## Work item:
Transcribe, word for word, all of the entries below, and exclude any pictures from the copy.

## Listed entries:
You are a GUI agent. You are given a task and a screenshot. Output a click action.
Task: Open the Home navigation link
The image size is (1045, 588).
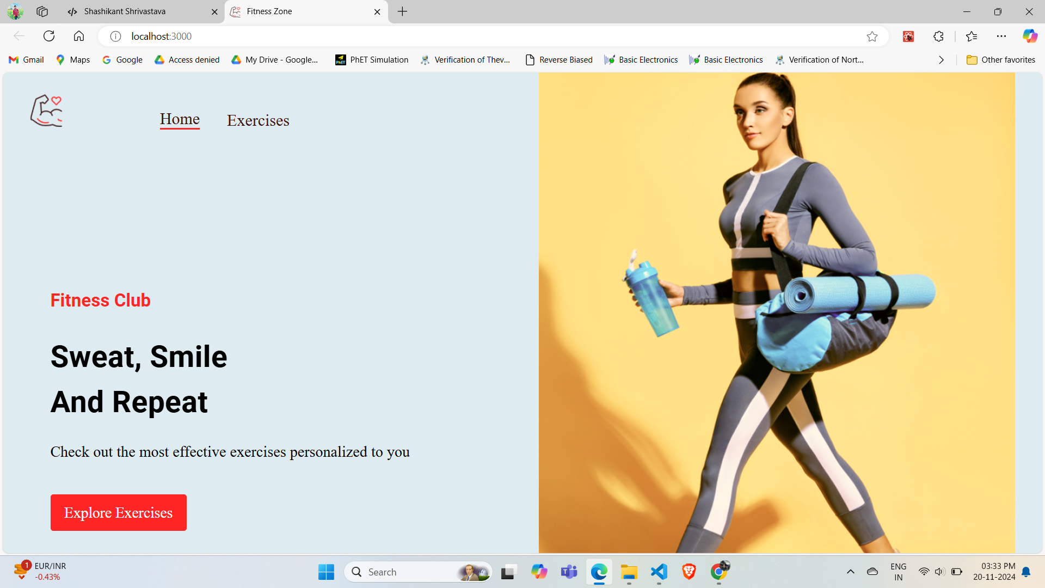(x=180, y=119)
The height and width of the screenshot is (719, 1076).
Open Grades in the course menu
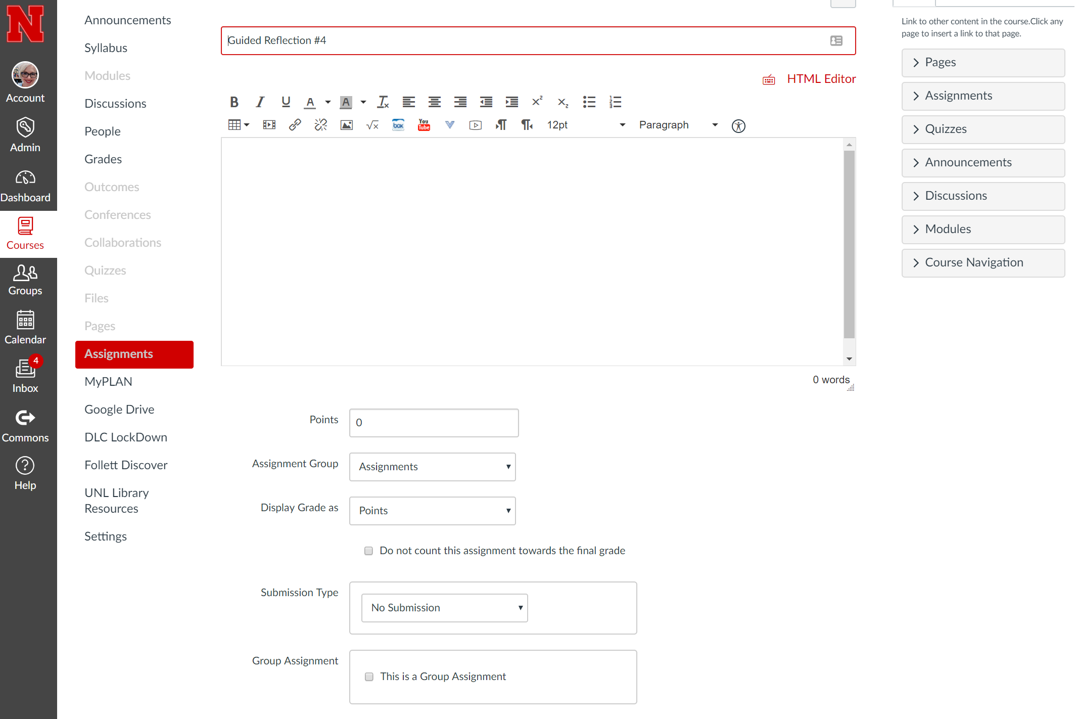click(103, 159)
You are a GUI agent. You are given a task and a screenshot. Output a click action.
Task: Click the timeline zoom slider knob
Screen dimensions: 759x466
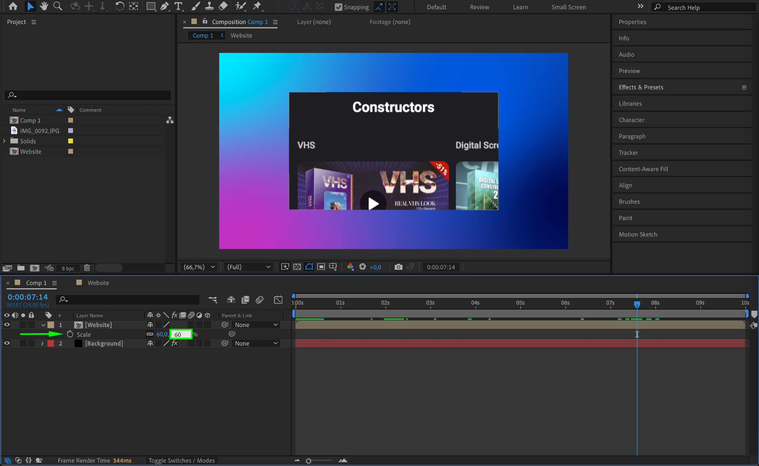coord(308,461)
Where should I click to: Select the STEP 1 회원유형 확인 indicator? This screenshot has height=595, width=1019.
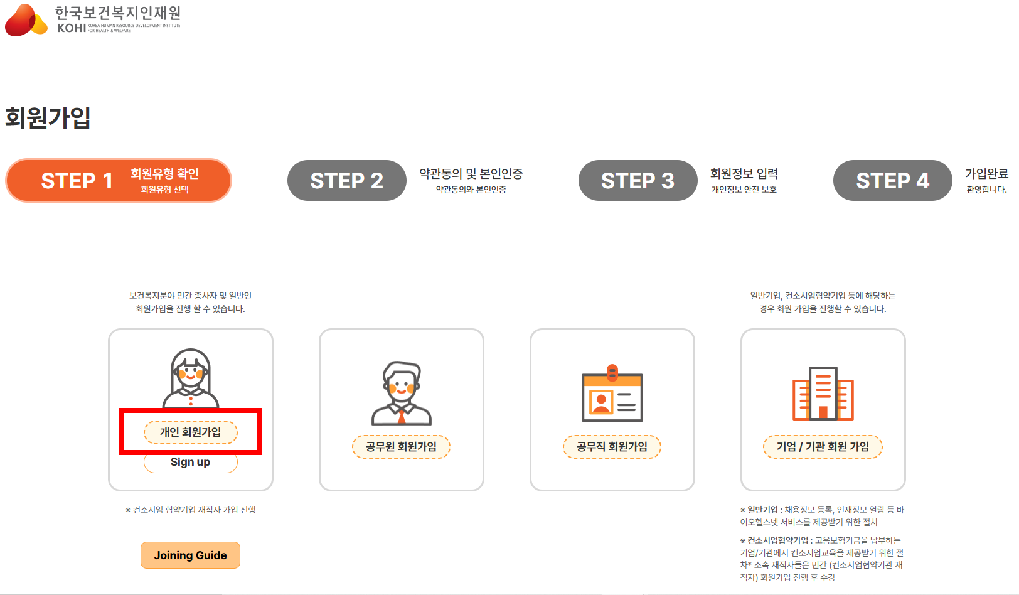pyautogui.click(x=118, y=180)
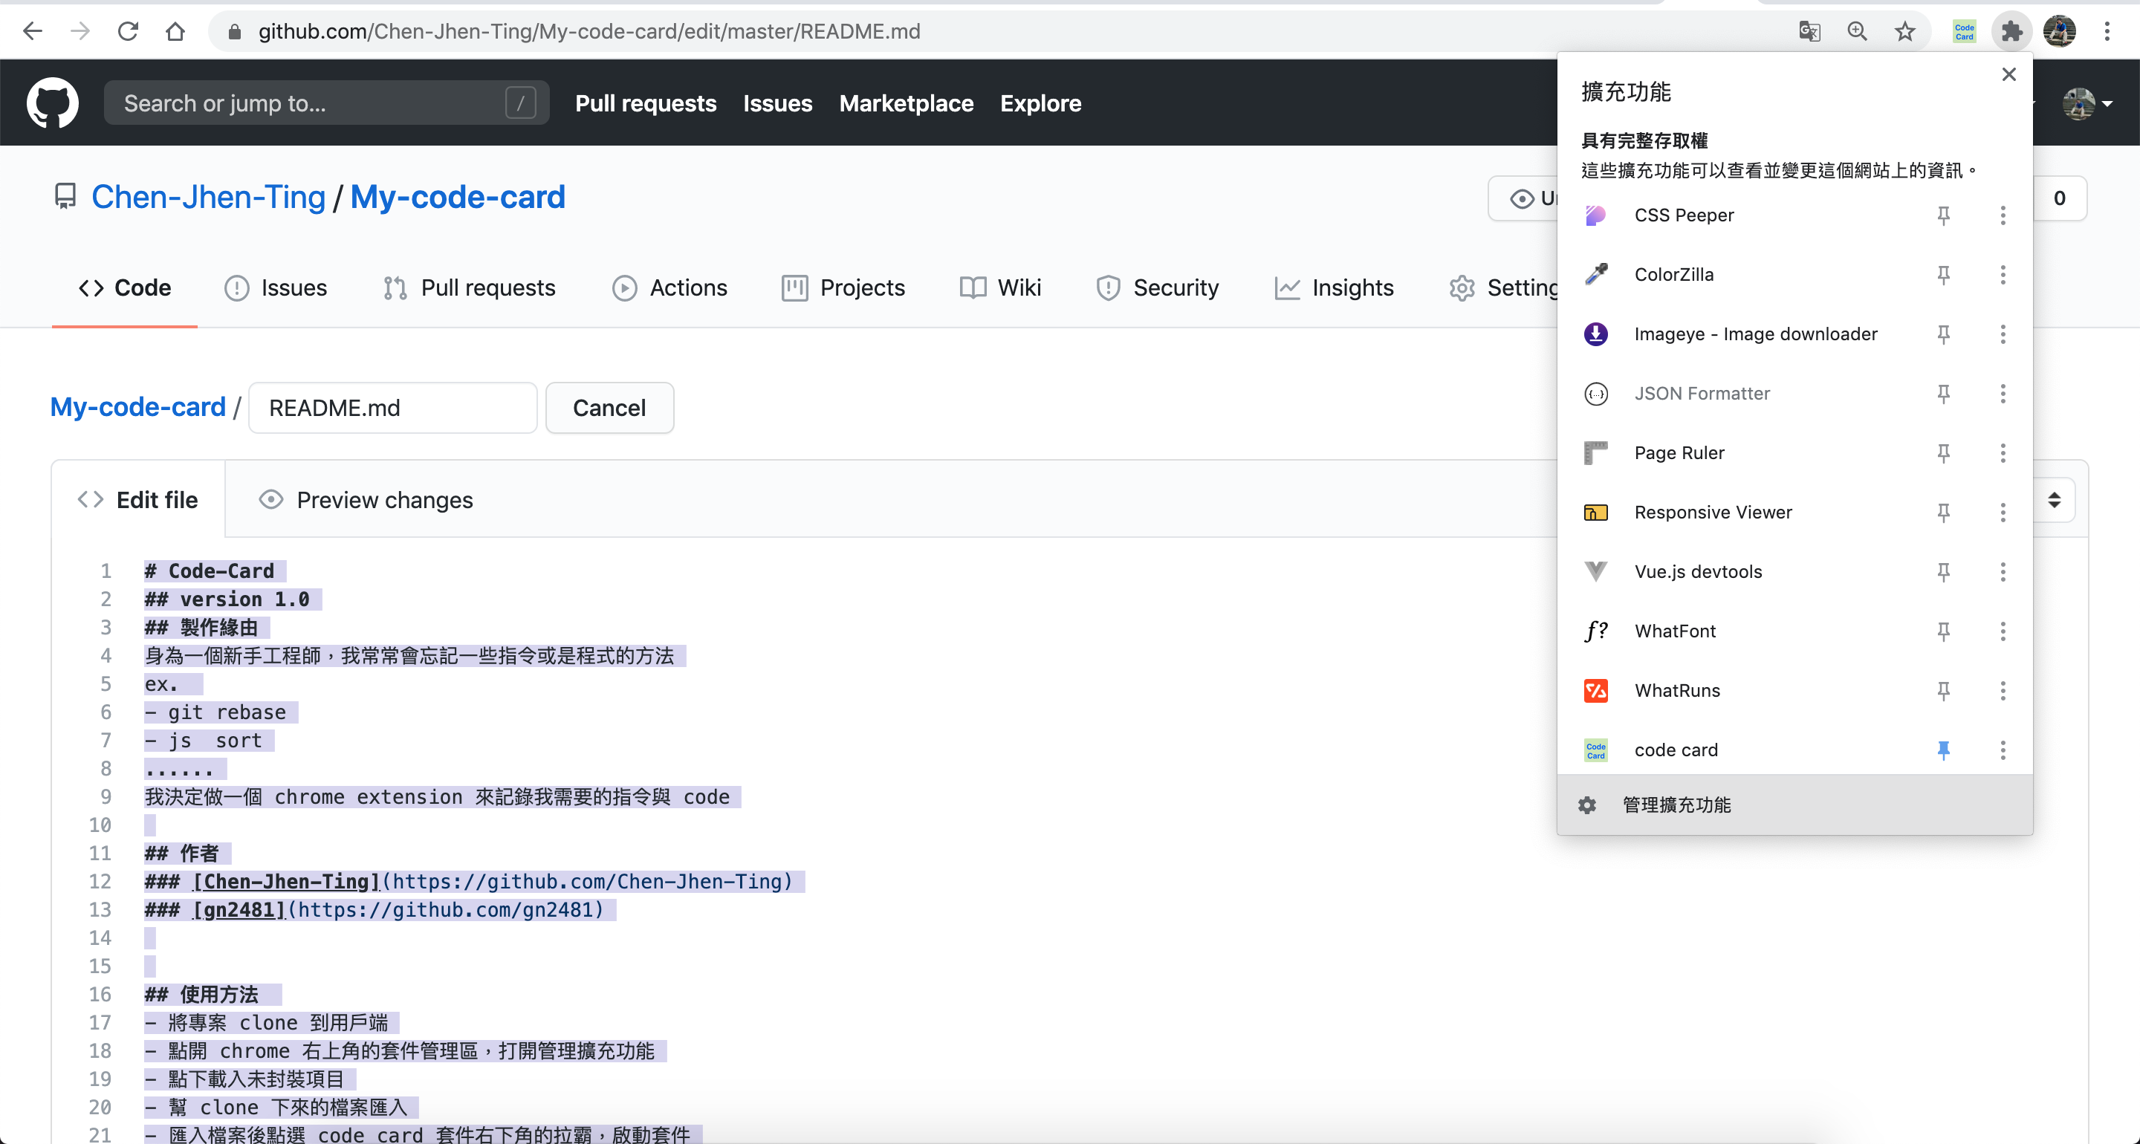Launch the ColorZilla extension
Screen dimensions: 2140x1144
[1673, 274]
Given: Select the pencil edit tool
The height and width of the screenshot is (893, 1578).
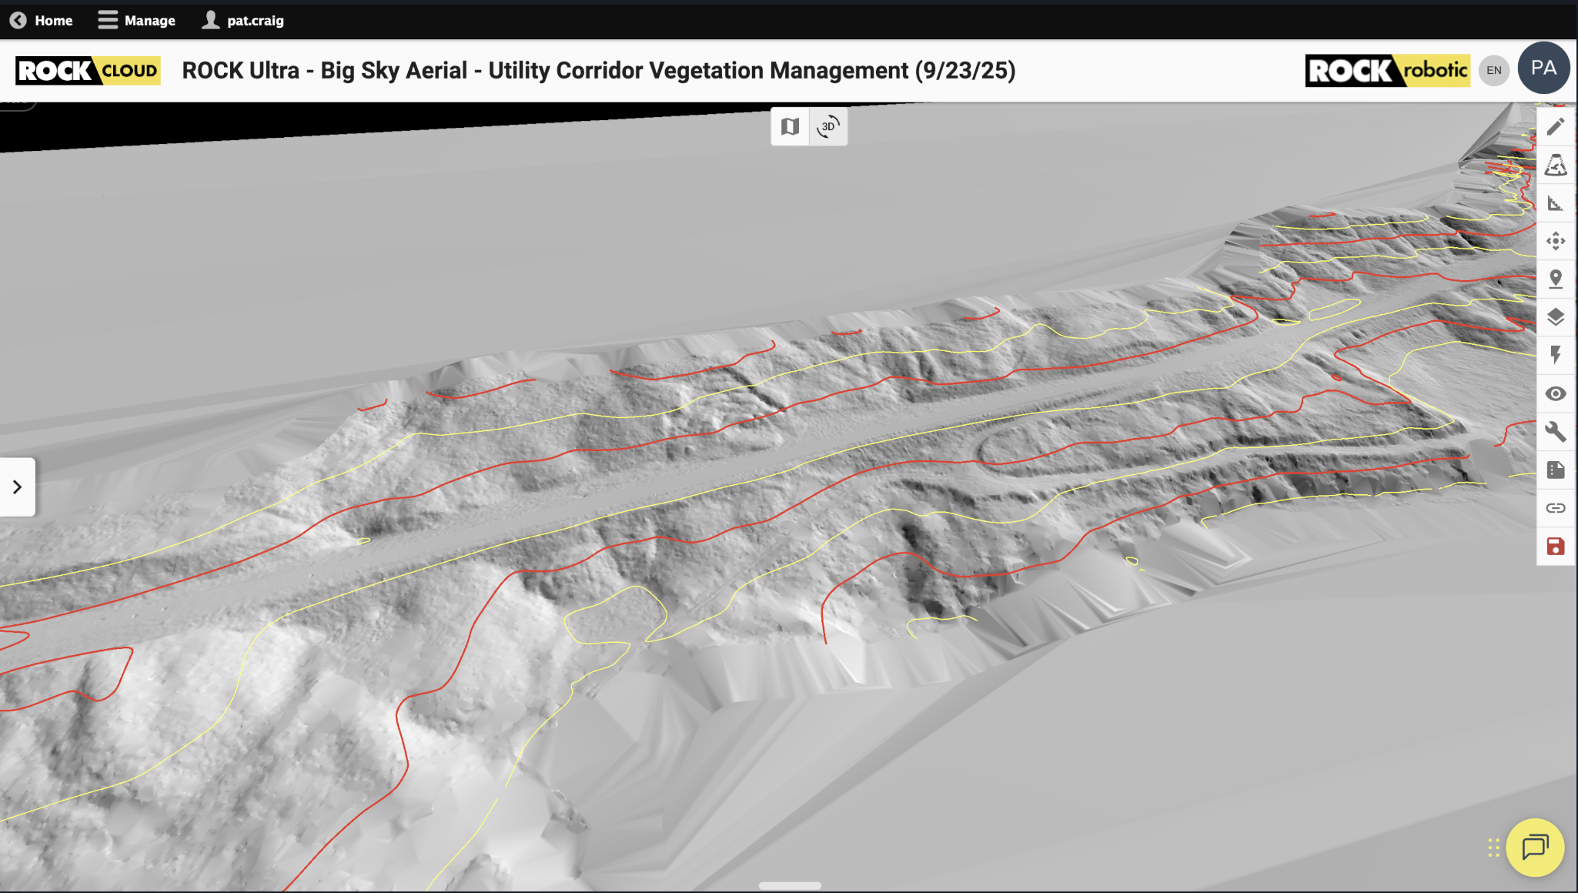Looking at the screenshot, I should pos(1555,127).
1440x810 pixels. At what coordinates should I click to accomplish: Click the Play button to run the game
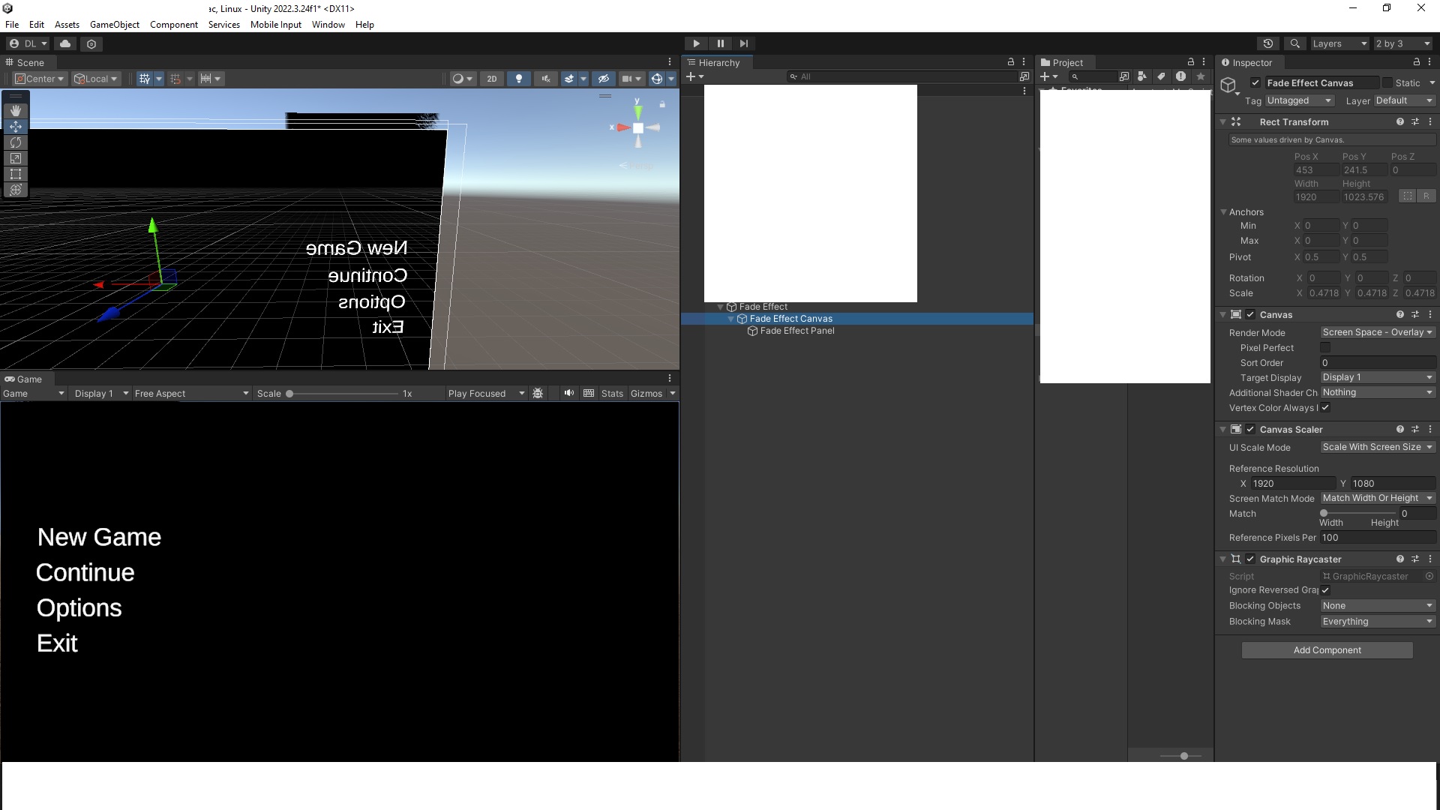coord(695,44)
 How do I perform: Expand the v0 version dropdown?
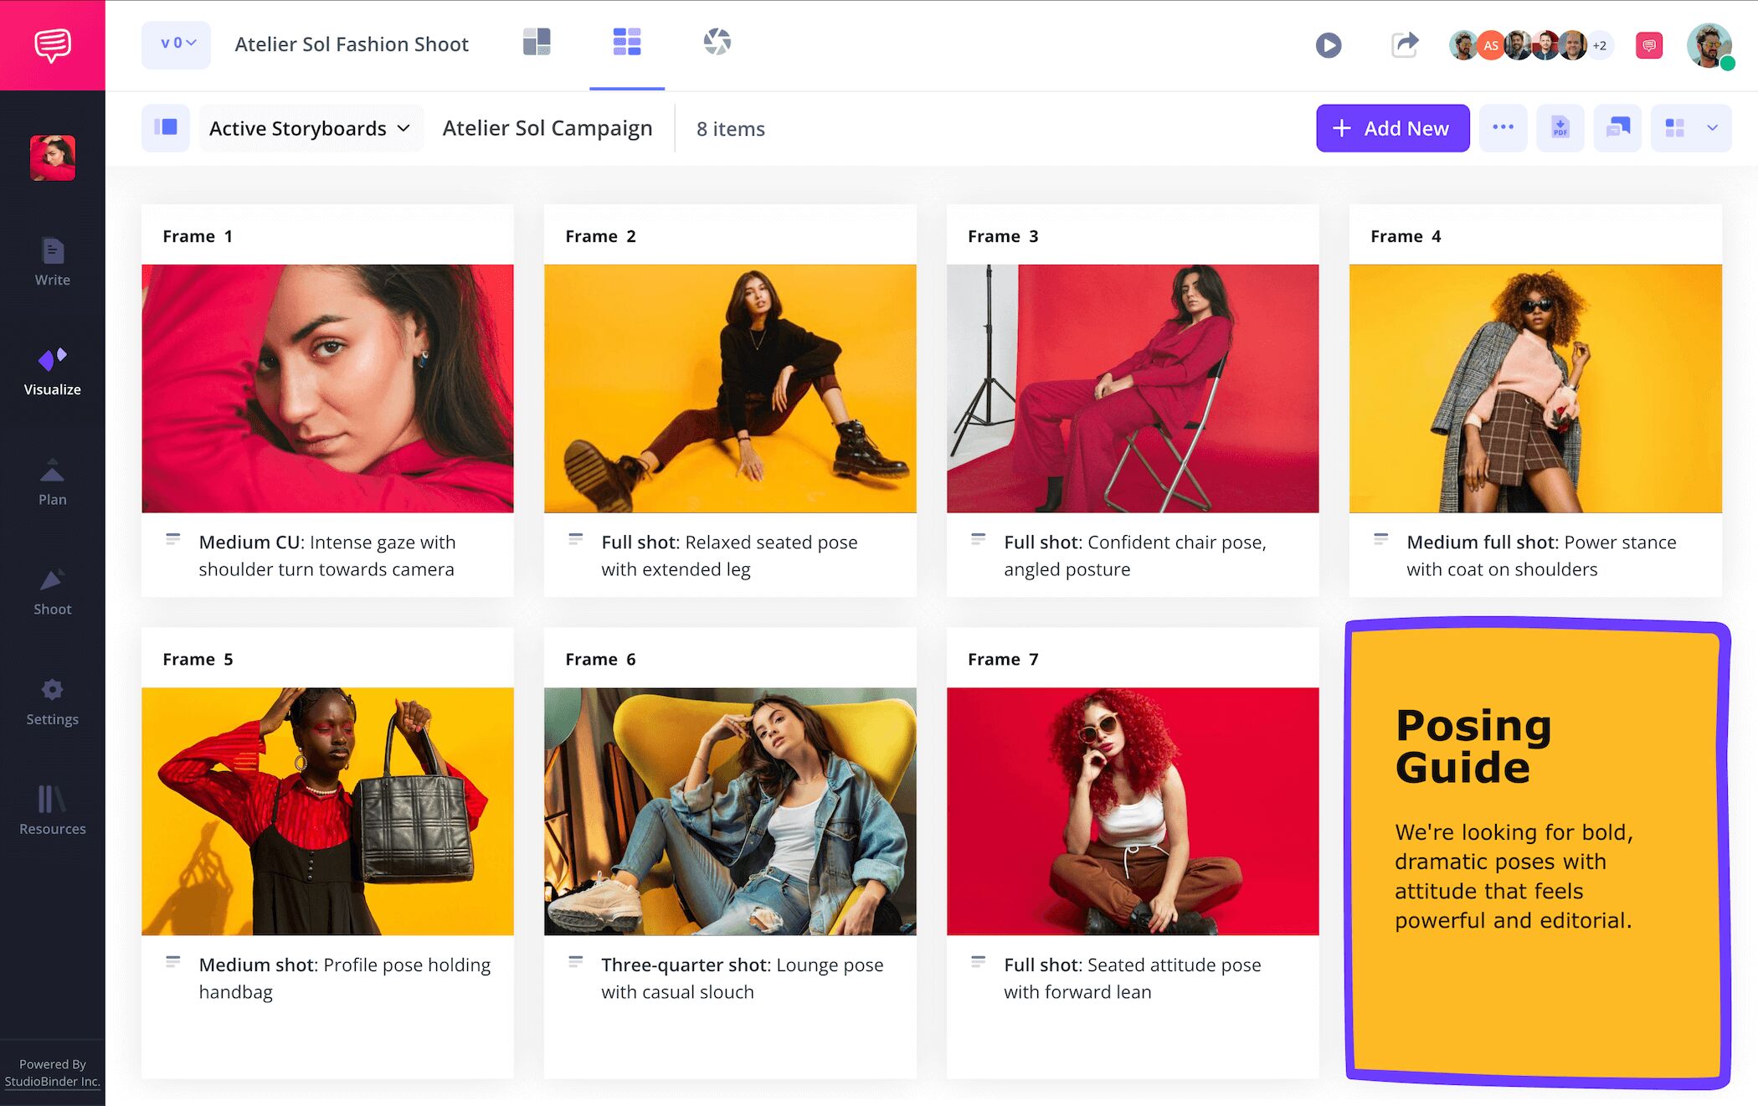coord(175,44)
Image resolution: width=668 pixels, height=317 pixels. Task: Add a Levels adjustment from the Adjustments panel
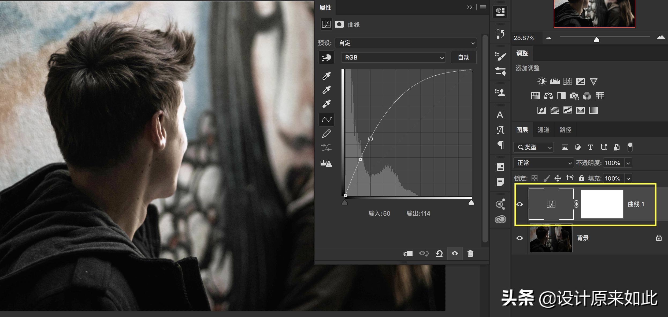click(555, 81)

## Task solution:
You are a GUI agent. You are given a task and a screenshot. Output a click action.
Task: Open the Home navigation link
The image size is (1045, 588).
(x=180, y=119)
The height and width of the screenshot is (719, 1076).
Open Grades in the course menu
click(103, 159)
You are a GUI agent. You are given a task and a screenshot. Output a click action.
Task: Click the timeline zoom slider knob
Screen dimensions: 759x466
coord(308,461)
Where should I click to: Select the STEP 1 회원유형 확인 indicator? This screenshot has height=595, width=1019.
pyautogui.click(x=118, y=180)
Launch the ColorZilla extension
Screen dimensions: 2140x1144
[1673, 274]
Given: Select the pencil edit tool
The height and width of the screenshot is (893, 1578).
Looking at the screenshot, I should pos(1555,127).
1440x810 pixels. At what coordinates should I click to accomplish: Click the Play button to run the game
coord(695,44)
 How do I perform: Expand the v0 version dropdown?
coord(175,44)
Image resolution: width=668 pixels, height=317 pixels. Task: Add a Levels adjustment from the Adjustments panel
click(555, 81)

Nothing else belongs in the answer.